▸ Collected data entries
# # #

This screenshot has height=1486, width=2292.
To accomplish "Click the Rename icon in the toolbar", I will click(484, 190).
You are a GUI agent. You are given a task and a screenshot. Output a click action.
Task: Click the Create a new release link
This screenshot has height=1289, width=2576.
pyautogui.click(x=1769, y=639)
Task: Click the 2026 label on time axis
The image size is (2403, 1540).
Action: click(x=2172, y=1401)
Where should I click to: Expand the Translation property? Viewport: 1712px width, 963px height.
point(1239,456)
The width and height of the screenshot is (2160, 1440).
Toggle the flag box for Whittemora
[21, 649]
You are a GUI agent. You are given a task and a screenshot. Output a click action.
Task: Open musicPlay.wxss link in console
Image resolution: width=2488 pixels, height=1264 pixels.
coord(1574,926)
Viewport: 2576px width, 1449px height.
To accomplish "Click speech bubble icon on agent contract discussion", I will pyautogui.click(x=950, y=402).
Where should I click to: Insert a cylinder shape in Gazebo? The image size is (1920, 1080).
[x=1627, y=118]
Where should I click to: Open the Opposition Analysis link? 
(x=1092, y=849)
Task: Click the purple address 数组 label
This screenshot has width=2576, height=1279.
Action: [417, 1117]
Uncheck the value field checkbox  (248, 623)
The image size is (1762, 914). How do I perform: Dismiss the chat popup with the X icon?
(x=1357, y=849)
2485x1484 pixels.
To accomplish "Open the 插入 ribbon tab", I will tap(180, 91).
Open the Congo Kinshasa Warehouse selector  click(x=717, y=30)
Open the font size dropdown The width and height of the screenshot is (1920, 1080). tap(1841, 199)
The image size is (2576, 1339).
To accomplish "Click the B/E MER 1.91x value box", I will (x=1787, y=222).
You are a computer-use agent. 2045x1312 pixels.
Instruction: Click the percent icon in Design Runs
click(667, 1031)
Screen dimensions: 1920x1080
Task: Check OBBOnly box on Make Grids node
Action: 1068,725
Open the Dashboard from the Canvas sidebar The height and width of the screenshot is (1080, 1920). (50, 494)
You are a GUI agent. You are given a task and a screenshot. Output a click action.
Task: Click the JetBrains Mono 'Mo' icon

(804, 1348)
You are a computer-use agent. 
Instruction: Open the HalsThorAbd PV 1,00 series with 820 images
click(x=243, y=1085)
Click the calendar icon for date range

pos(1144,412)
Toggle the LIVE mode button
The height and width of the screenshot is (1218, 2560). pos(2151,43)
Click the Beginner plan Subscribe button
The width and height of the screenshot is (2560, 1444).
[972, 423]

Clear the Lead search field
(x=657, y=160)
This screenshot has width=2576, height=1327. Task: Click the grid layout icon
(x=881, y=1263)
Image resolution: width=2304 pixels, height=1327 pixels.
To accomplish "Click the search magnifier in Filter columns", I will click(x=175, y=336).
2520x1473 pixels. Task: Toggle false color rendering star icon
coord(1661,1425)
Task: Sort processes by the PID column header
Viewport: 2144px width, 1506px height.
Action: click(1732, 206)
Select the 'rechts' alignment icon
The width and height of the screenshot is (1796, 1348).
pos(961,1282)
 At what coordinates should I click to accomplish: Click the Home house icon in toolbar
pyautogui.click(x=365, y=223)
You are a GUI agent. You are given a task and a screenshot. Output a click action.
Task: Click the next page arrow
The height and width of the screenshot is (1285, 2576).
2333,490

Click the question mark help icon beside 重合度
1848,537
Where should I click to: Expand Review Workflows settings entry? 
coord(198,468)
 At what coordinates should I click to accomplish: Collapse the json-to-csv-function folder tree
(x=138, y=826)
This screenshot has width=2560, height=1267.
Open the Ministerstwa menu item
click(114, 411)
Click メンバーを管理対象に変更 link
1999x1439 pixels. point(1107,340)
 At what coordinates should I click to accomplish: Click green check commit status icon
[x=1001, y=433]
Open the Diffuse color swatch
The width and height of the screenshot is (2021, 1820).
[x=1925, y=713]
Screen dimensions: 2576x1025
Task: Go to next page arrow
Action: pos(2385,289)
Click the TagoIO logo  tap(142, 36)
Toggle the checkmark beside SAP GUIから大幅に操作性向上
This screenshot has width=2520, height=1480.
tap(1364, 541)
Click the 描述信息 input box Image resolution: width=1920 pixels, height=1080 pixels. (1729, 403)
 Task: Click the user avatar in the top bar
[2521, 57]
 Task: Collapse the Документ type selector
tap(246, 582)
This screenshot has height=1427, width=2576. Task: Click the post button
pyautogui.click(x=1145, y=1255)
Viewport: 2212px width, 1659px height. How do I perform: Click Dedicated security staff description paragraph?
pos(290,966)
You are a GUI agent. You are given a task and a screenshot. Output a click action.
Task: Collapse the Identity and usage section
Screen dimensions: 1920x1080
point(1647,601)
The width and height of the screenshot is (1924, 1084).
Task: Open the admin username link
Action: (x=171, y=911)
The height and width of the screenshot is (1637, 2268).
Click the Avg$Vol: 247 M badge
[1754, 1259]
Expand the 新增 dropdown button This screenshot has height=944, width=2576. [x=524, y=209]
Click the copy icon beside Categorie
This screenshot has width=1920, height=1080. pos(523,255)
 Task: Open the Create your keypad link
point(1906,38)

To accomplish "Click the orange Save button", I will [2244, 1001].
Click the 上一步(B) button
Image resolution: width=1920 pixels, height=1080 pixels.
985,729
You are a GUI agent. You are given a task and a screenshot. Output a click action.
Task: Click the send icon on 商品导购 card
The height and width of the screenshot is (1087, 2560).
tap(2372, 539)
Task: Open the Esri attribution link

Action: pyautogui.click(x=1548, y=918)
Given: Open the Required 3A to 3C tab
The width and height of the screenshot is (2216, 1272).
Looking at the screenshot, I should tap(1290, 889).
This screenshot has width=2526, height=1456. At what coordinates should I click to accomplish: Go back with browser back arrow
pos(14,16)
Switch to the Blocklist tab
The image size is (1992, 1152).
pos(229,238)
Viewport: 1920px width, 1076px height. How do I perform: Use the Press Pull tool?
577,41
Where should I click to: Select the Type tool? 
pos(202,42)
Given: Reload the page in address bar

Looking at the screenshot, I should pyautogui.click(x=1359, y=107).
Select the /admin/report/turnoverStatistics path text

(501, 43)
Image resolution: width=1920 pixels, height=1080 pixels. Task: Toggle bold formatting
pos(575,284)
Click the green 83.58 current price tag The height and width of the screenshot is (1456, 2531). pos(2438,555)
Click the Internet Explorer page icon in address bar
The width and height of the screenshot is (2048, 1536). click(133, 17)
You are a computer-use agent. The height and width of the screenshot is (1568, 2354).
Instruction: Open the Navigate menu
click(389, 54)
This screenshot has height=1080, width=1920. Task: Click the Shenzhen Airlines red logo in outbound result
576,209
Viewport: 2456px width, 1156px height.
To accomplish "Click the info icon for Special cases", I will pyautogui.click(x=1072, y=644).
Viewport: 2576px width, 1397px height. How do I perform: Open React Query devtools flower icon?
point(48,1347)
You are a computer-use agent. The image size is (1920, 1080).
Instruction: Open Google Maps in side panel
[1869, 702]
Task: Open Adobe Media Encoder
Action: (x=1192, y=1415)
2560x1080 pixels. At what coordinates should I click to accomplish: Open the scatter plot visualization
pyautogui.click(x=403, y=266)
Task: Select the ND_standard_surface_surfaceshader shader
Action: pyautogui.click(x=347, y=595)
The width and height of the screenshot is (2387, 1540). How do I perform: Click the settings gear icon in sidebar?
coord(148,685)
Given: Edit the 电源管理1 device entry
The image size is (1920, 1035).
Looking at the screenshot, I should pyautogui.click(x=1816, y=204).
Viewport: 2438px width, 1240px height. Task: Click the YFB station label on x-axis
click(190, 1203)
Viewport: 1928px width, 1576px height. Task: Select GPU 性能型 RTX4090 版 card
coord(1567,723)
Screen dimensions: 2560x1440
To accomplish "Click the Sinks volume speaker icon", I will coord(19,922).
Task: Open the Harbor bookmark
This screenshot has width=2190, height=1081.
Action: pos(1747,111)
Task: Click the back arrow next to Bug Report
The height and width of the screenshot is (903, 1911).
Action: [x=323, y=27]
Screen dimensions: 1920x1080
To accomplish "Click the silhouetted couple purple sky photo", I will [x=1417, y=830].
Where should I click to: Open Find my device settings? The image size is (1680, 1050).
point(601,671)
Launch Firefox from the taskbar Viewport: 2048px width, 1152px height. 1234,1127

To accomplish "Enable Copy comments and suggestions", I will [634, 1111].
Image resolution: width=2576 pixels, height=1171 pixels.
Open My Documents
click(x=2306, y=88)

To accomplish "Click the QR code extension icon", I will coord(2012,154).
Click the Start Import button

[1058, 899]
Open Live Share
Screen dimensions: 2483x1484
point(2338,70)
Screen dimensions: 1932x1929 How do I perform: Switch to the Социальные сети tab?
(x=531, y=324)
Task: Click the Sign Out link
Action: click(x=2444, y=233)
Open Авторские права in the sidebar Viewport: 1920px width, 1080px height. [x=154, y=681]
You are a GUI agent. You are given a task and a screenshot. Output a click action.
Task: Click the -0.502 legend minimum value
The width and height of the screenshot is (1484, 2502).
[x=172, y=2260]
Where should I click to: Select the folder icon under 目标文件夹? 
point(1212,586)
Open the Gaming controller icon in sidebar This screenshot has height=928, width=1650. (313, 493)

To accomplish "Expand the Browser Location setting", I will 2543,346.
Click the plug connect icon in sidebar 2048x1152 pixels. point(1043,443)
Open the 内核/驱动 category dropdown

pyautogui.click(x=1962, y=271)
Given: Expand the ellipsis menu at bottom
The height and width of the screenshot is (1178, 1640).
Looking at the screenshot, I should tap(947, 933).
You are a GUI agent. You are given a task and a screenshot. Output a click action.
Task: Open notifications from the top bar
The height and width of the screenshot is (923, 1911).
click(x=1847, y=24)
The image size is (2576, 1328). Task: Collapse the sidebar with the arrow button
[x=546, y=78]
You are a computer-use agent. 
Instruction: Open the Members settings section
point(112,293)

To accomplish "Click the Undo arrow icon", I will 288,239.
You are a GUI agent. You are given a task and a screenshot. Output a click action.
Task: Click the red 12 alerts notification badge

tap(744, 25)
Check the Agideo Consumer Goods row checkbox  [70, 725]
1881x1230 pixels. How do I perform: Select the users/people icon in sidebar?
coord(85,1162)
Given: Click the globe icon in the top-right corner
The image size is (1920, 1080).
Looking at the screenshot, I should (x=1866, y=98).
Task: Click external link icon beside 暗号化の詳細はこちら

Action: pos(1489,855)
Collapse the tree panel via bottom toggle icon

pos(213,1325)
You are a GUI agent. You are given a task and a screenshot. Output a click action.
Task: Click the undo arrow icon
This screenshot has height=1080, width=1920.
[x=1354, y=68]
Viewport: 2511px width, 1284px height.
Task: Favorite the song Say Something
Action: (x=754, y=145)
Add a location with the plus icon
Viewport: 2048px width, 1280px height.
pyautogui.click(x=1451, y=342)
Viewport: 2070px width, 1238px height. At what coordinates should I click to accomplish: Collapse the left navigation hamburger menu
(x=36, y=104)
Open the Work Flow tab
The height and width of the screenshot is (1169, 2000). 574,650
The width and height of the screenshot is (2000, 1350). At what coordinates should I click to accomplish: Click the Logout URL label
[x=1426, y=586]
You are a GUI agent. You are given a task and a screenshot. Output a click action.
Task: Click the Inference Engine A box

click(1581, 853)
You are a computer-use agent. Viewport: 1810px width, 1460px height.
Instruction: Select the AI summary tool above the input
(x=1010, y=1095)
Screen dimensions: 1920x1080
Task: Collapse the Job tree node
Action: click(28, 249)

# # #

▸ WHAT IS BEING ASKED
Work out the number of lines above that include the string "from" and write only that number.

▸ EXPECTED ANSWER
3